WHAT THE TASK REQUIRES: Return every record below exactly as given, images excluded.

DATA PROVIDED:

::::::::::

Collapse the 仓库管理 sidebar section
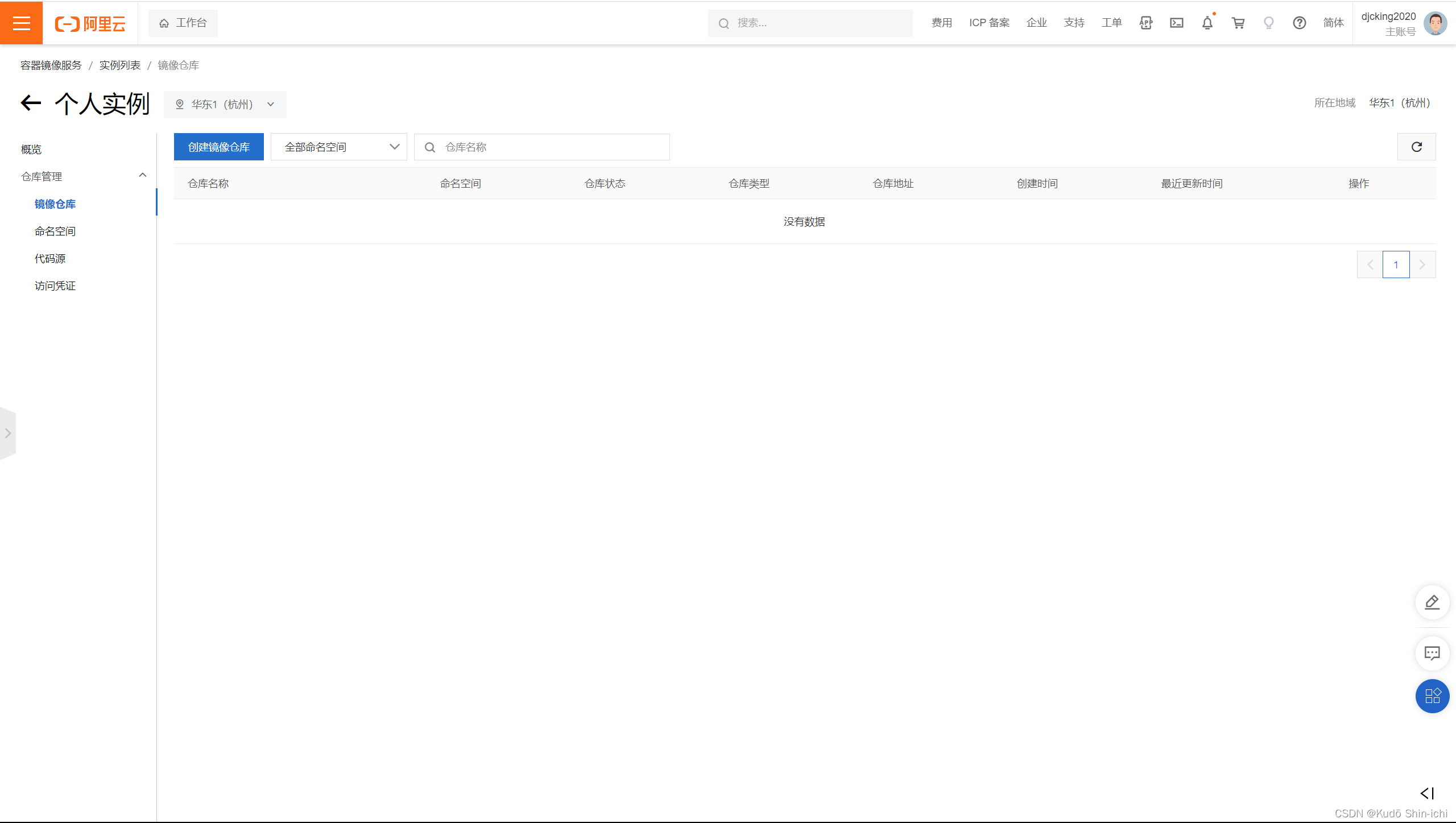This screenshot has width=1456, height=823. pos(142,175)
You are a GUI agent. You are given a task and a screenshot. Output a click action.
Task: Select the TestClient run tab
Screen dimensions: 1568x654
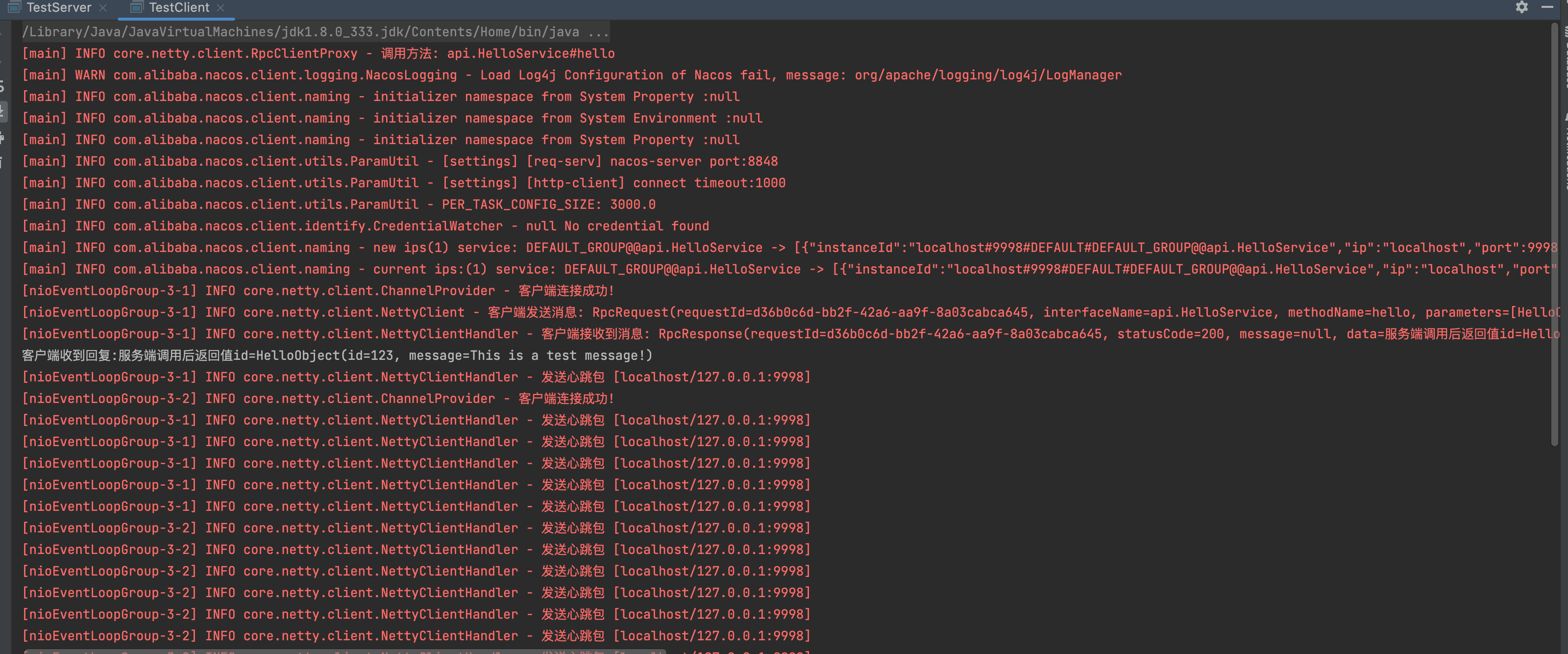(x=178, y=7)
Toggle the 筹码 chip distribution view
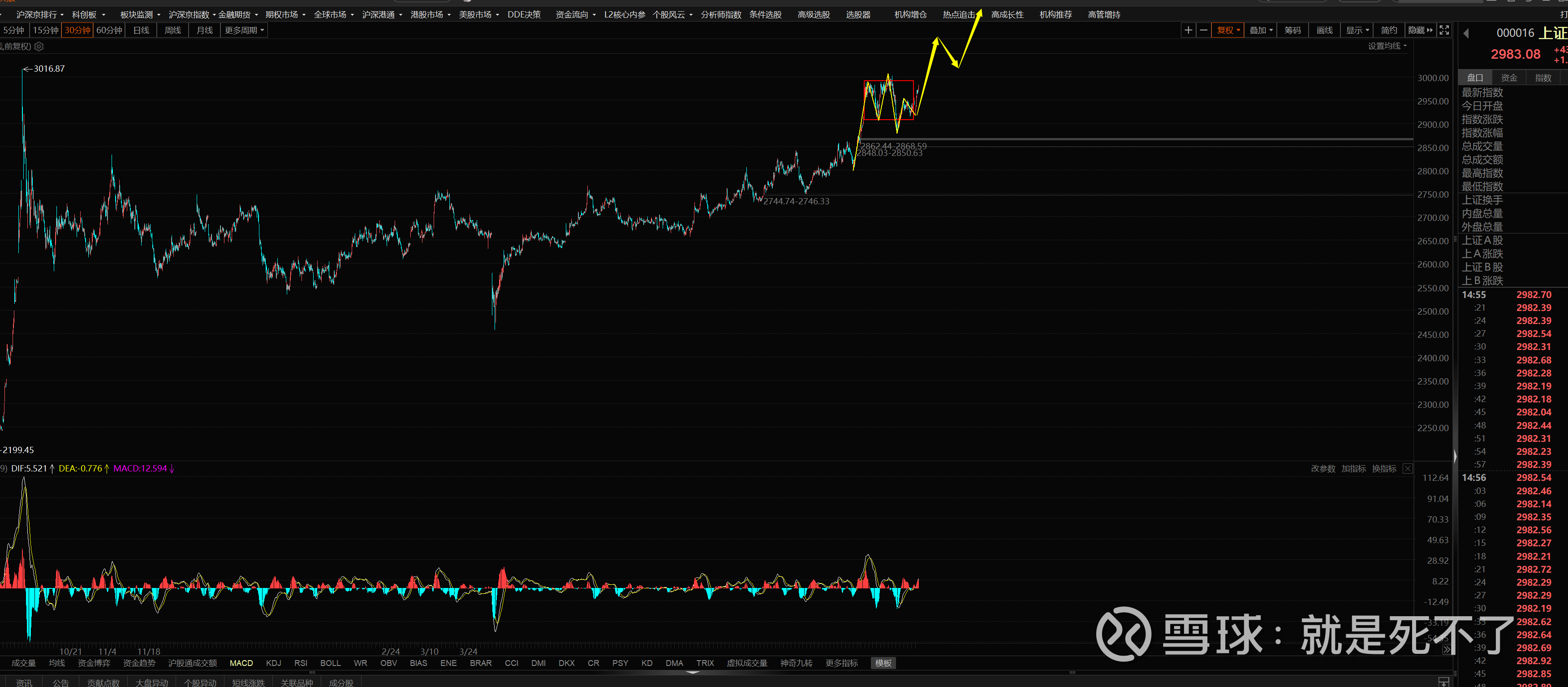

::::::::::

WRITTEN SOLUTION:
Collapse the 仓库管理 sidebar section
This screenshot has width=1456, height=823. pos(142,175)
You are a GUI agent. You are given a task and a screenshot. Output a click action.
Task: Select the TestClient run tab
Screen dimensions: 1568x654
(x=178, y=7)
Toggle the 筹码 chip distribution view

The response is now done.